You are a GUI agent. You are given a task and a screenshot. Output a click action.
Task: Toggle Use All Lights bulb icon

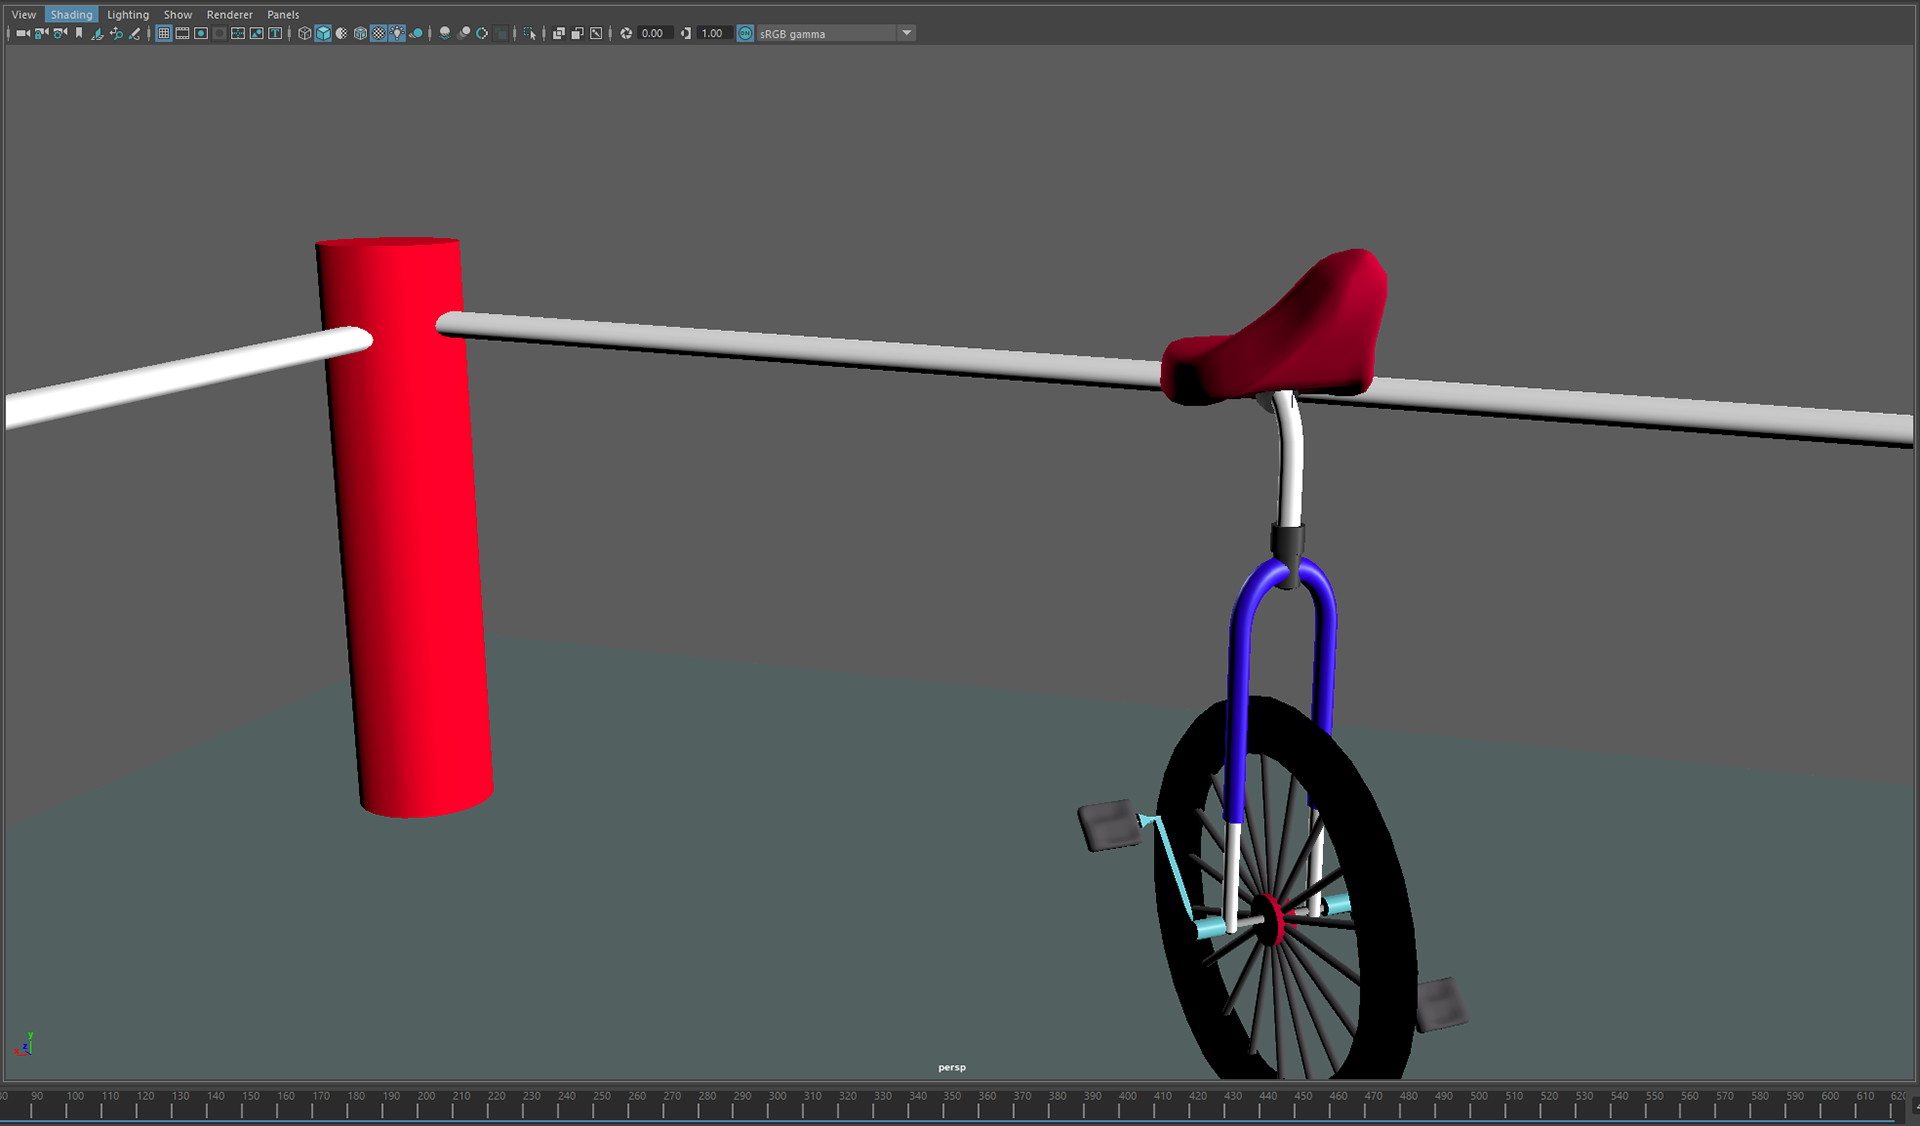click(397, 33)
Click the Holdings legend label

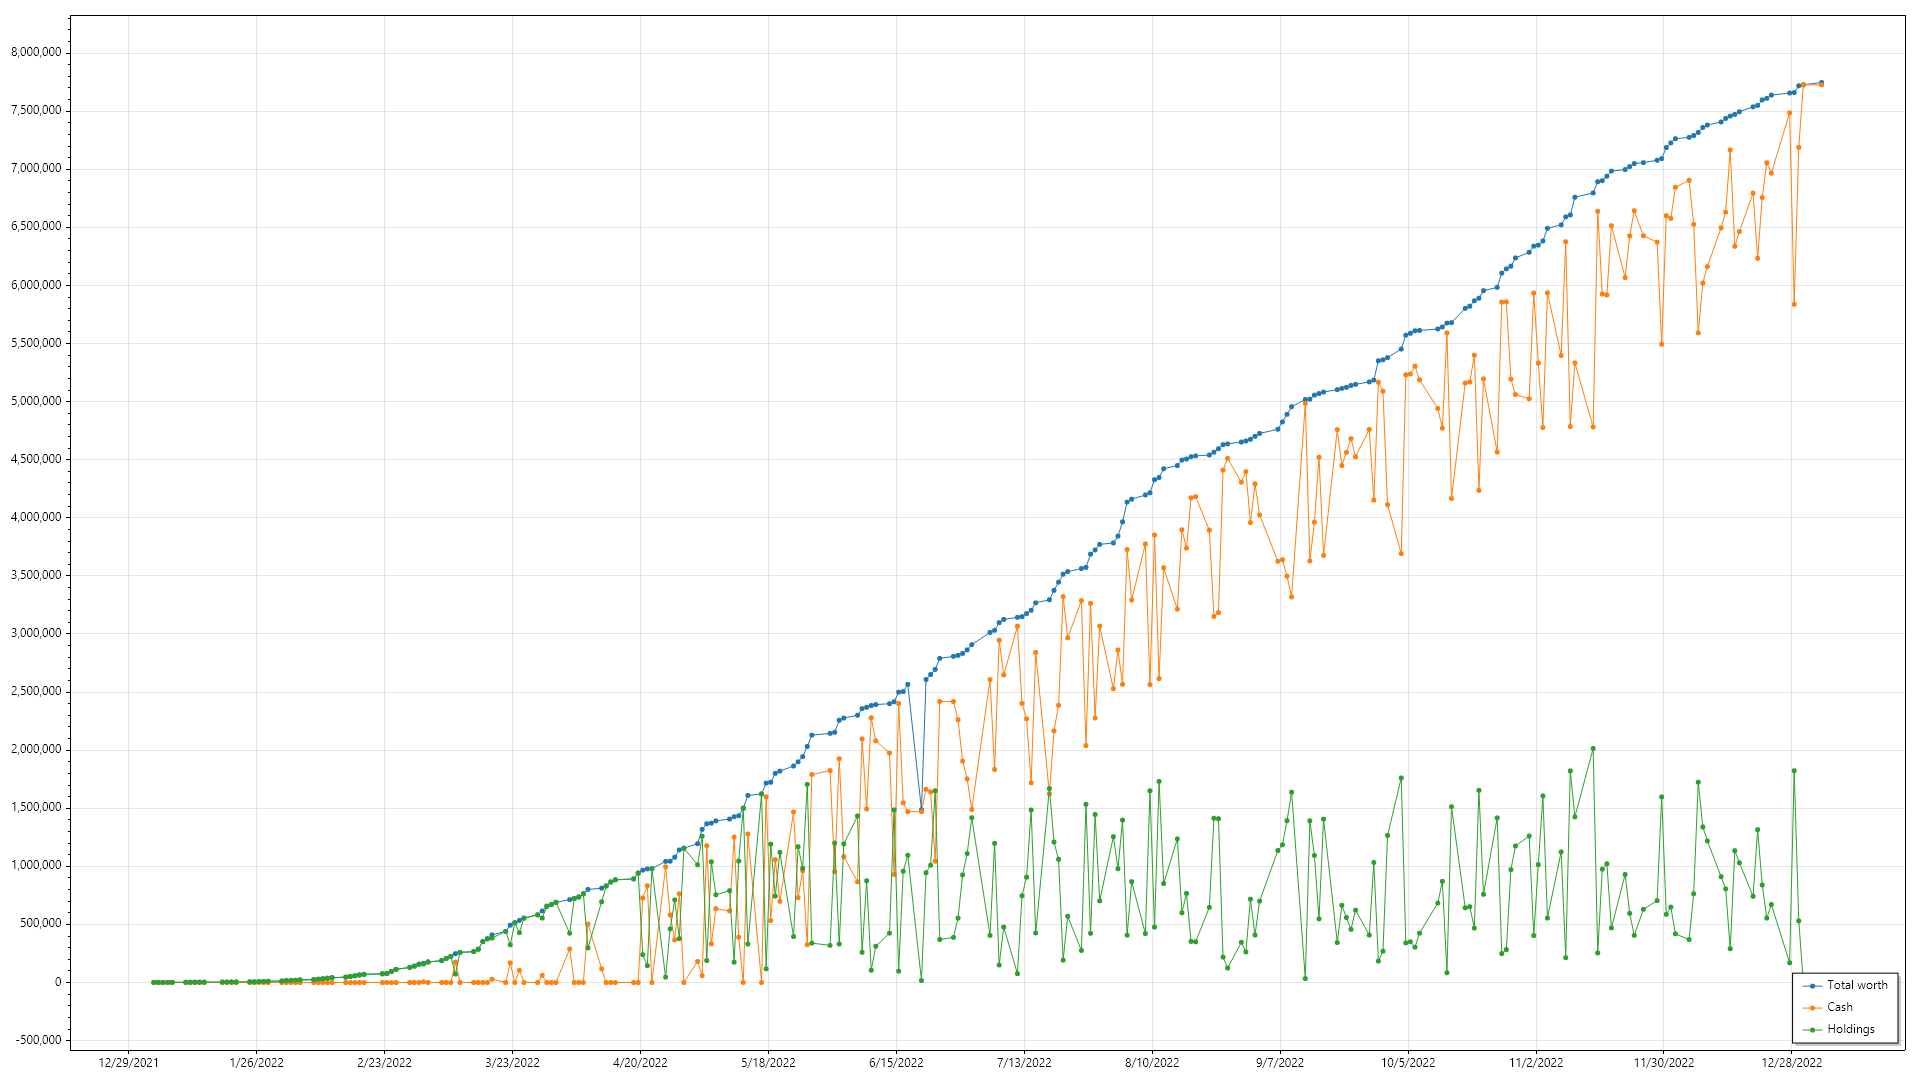[x=1850, y=1029]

· · ·

# Task statement
Would you transcribe the whole listing above exactly? The pictures should not be included.

# Solution to this problem
You are a GUI agent. You are given a task and a screenshot. Output a click action.
Task: Toggle Use All Lights bulb icon

click(397, 33)
Click the Holdings legend label

[x=1850, y=1029]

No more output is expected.